Re: objtool warning for next-20221118

From: Juergen Gross
Date: Thu Nov 24 2022 - 02:48:04 EST


On 24.11.22 06:28, Juergen Gross wrote:
On 24.11.22 03:39, Josh Poimboeuf wrote:
On Wed, Nov 23, 2022 at 09:03:40AM -0800, Josh Poimboeuf wrote:
On Wed, Nov 23, 2022 at 10:52:09AM +0000, Andrew Cooper wrote:
Well, if you return from arch_cpu_idle_dead() you're back in the idle
loop -- exactly where you would be if you were to bootstrap the whole
CPU -- provided you have it remember the whole state (easier with a
vCPU).

play_dead() really needs sane semantics.  Not only does it introduce a
surprise to the offlining code in do_idle(), it also skips the entire
hotplug state machine.  Not sure if that introduces any bugs, but at the
very least it's subtle and surprising.

But maybe I'm missing something, lets add Xen folks on.

Calling VCPUOP_down on oneself always succeeds, but all it does is
deschedule the vCPU.

It can be undone at a later point by a different vcpu issuing VCPUOP_up
against the previously-downed CPU, at which point the vCPU gets rescheduled.
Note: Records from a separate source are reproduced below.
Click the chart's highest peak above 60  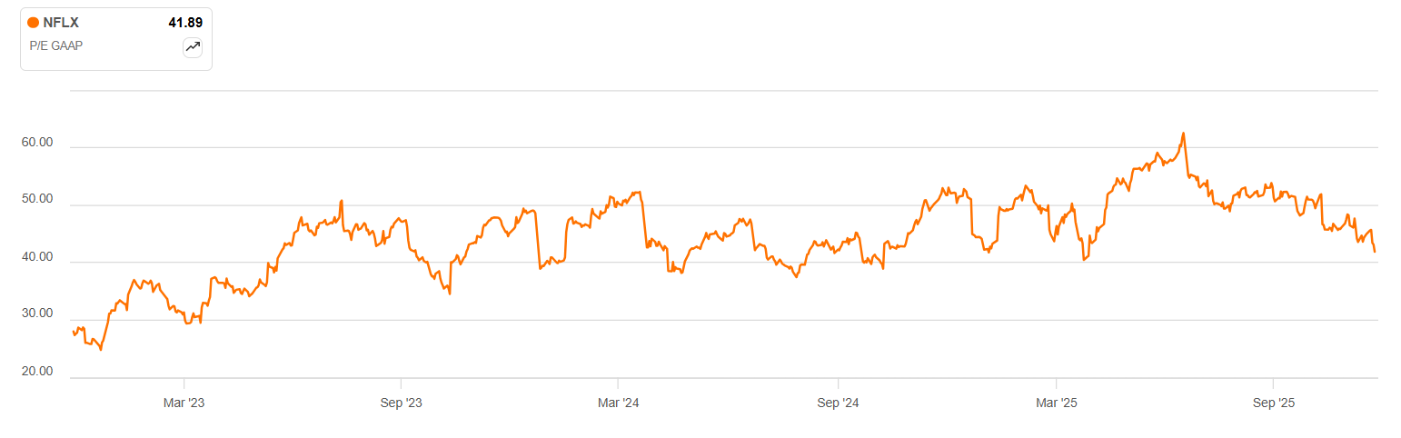point(1183,134)
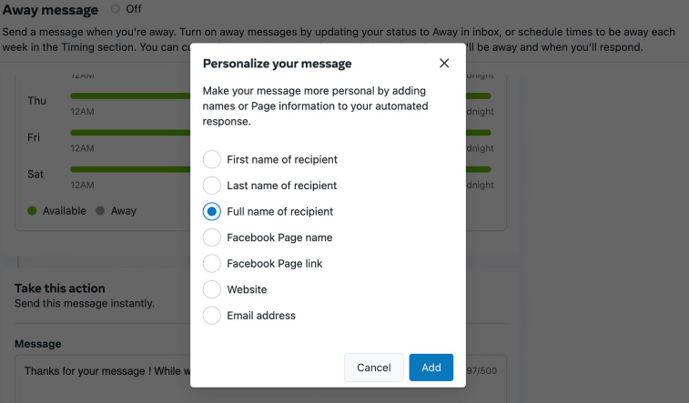The image size is (689, 403).
Task: Click Thursday's green availability bar
Action: pos(127,96)
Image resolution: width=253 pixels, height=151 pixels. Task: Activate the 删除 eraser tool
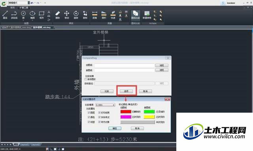(58, 15)
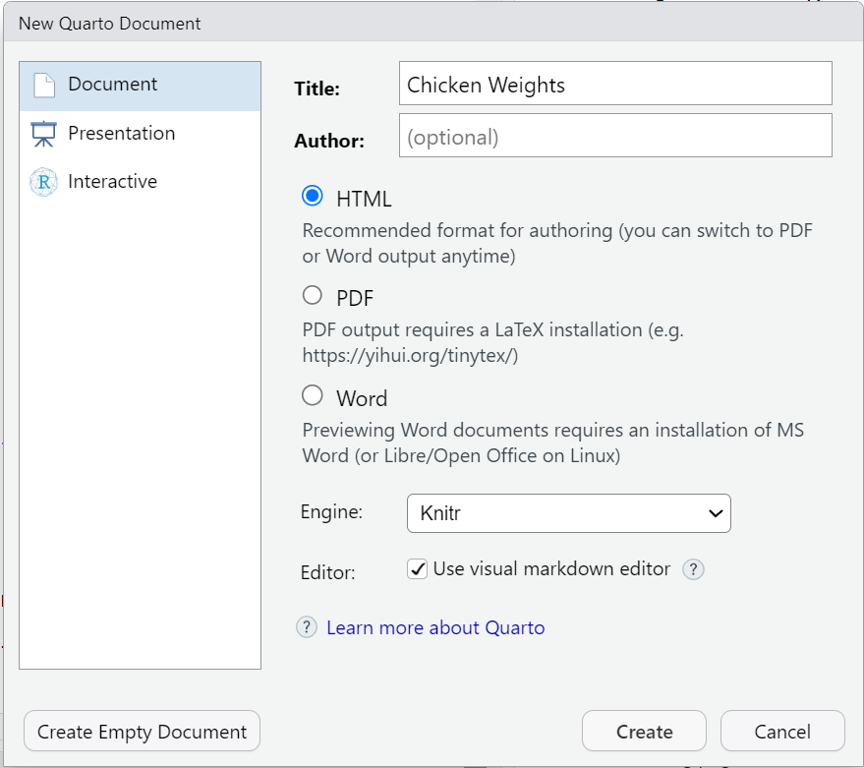Viewport: 864px width, 768px height.
Task: Click the Create Empty Document button
Action: point(141,731)
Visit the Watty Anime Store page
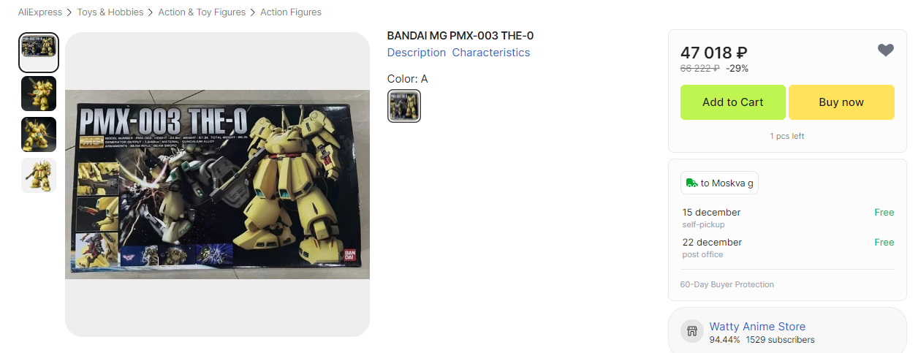 click(x=757, y=327)
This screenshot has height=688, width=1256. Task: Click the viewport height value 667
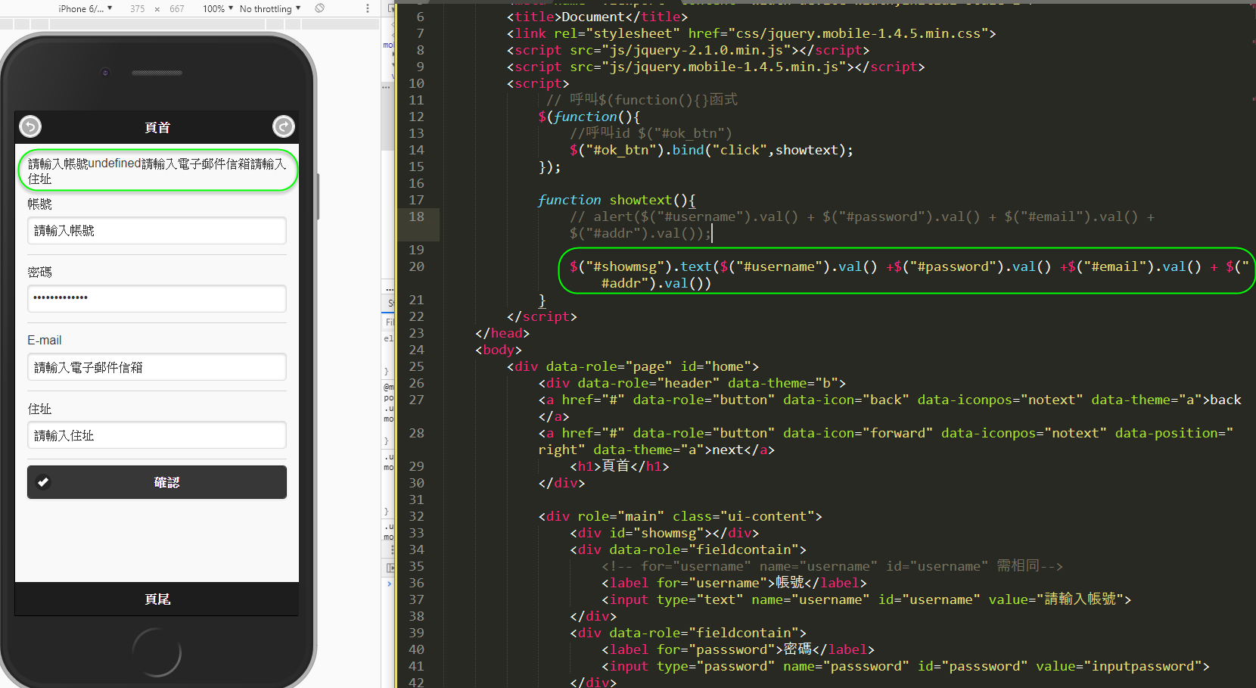coord(177,8)
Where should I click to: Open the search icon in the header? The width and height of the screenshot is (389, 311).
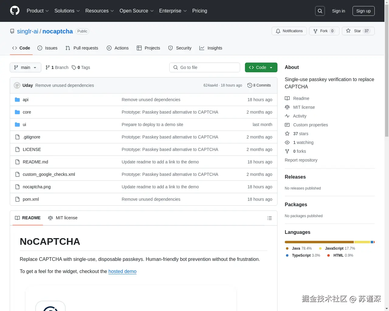click(x=320, y=11)
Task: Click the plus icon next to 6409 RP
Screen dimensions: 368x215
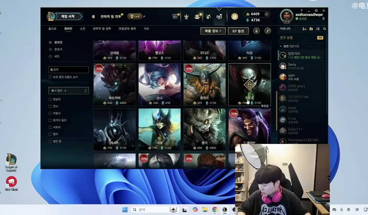Action: tap(266, 14)
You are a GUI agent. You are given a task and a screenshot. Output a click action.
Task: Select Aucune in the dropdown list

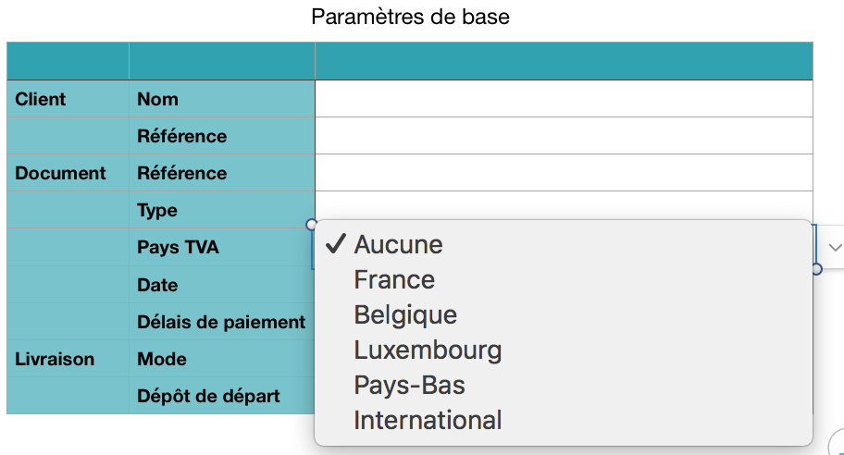pyautogui.click(x=398, y=244)
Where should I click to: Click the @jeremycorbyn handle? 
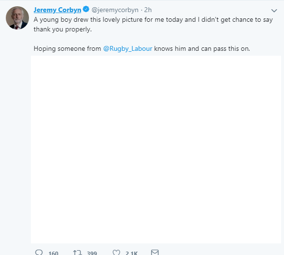point(115,10)
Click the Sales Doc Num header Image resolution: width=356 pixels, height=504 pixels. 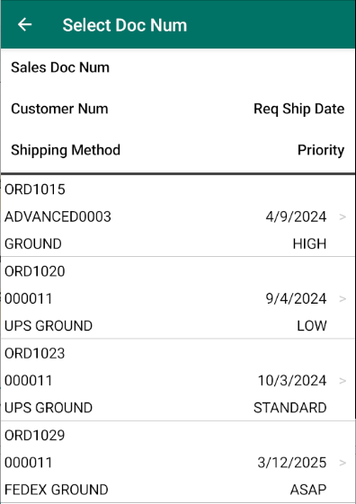tap(60, 67)
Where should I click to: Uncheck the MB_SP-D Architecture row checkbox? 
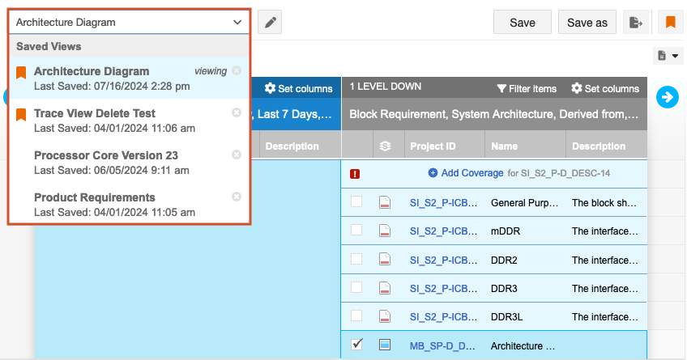click(356, 345)
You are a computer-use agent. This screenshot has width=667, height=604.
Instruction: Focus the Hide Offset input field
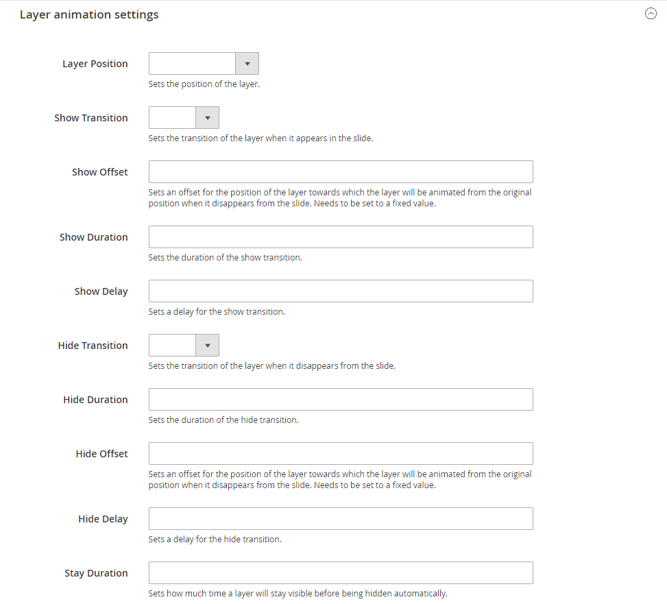[341, 453]
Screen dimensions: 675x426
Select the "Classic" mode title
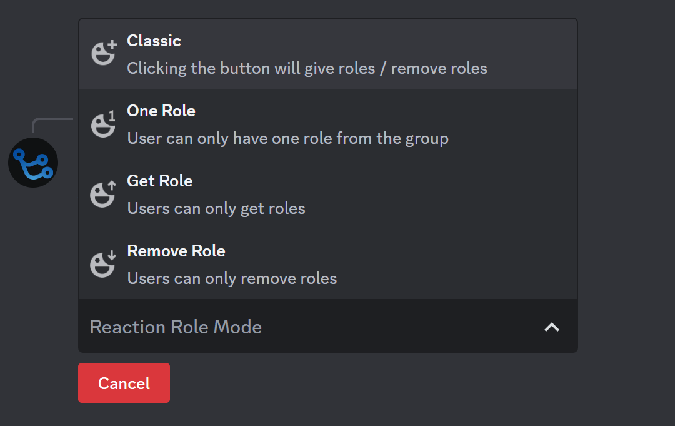click(x=154, y=41)
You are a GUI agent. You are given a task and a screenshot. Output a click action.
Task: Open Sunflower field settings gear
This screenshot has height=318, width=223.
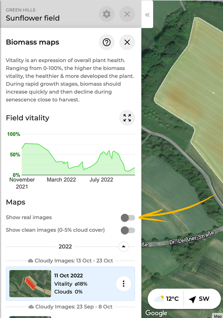coord(107,14)
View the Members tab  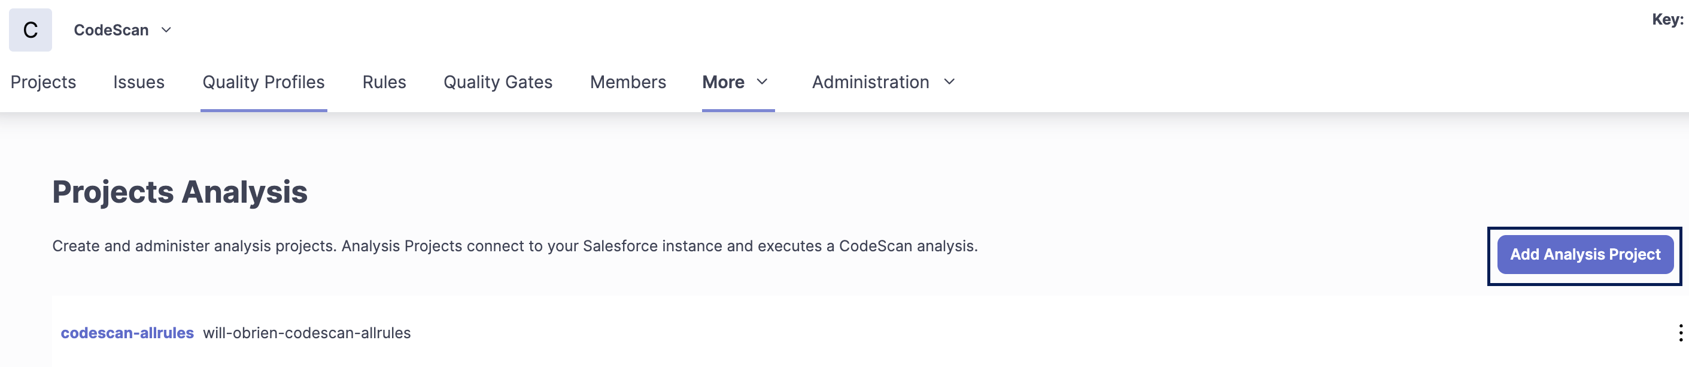click(627, 82)
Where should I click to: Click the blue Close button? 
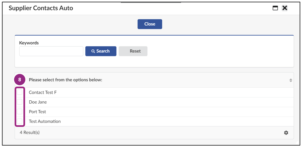pyautogui.click(x=150, y=24)
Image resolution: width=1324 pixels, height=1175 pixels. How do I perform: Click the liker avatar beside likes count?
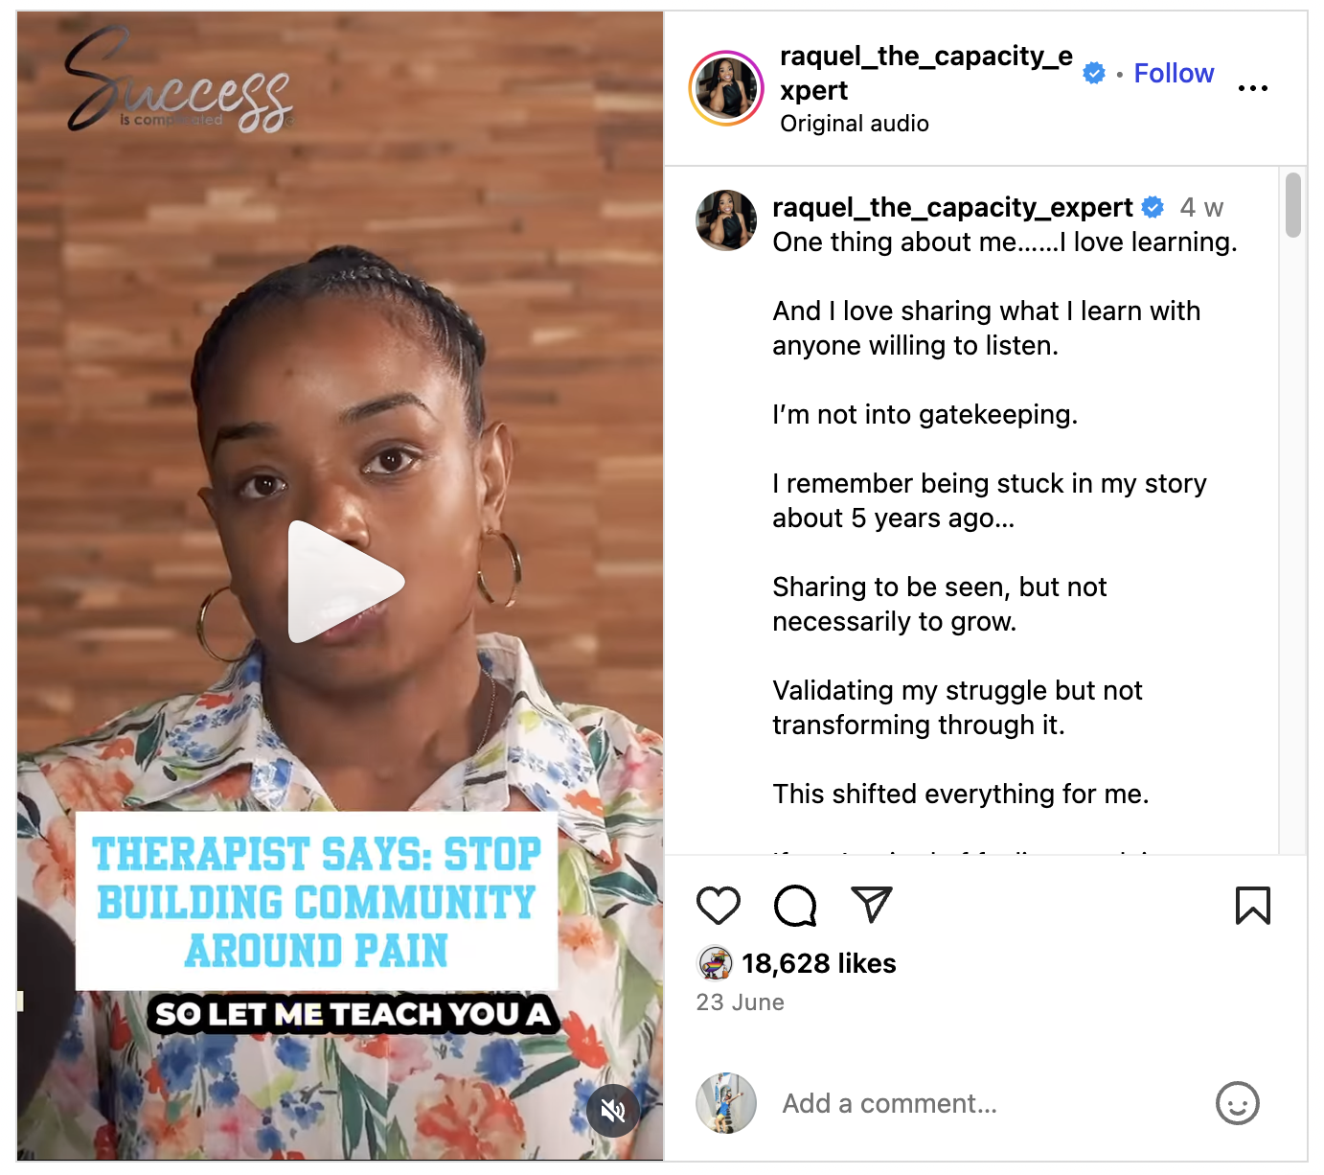(x=715, y=963)
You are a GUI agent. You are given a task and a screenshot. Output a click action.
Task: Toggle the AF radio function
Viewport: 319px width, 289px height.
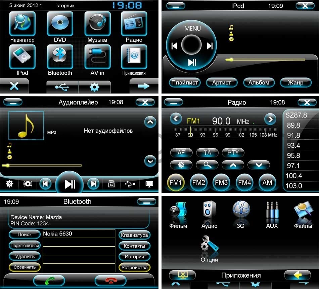pyautogui.click(x=181, y=152)
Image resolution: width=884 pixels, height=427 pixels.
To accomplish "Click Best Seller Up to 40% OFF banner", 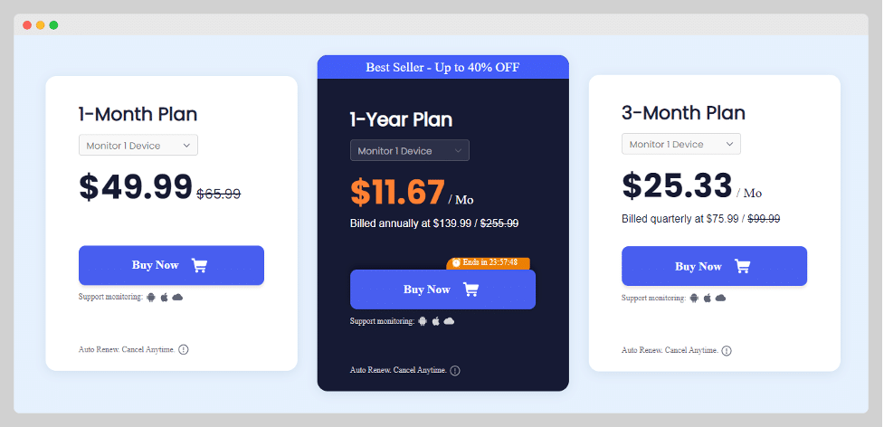I will [x=442, y=67].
This is why the VCPUOP_down hypercall returns normally.  All state
really is intact.

As for what Linux does, this is how xen_pv_cpu_up() currently behaves.
If you want to make Xen behave more everything else, then bug a BUG()
after VCPUOP_down, and adjust xen_pv_cpu_up() to skip its initialised
check and always use VCPUOP_initialise to bring the vCPU back online.

Or we could do what sev_es_play_dead() does and just call start_cpu0()
after the hypercall returns?

Something like so (untested).  This is only the x86 bits.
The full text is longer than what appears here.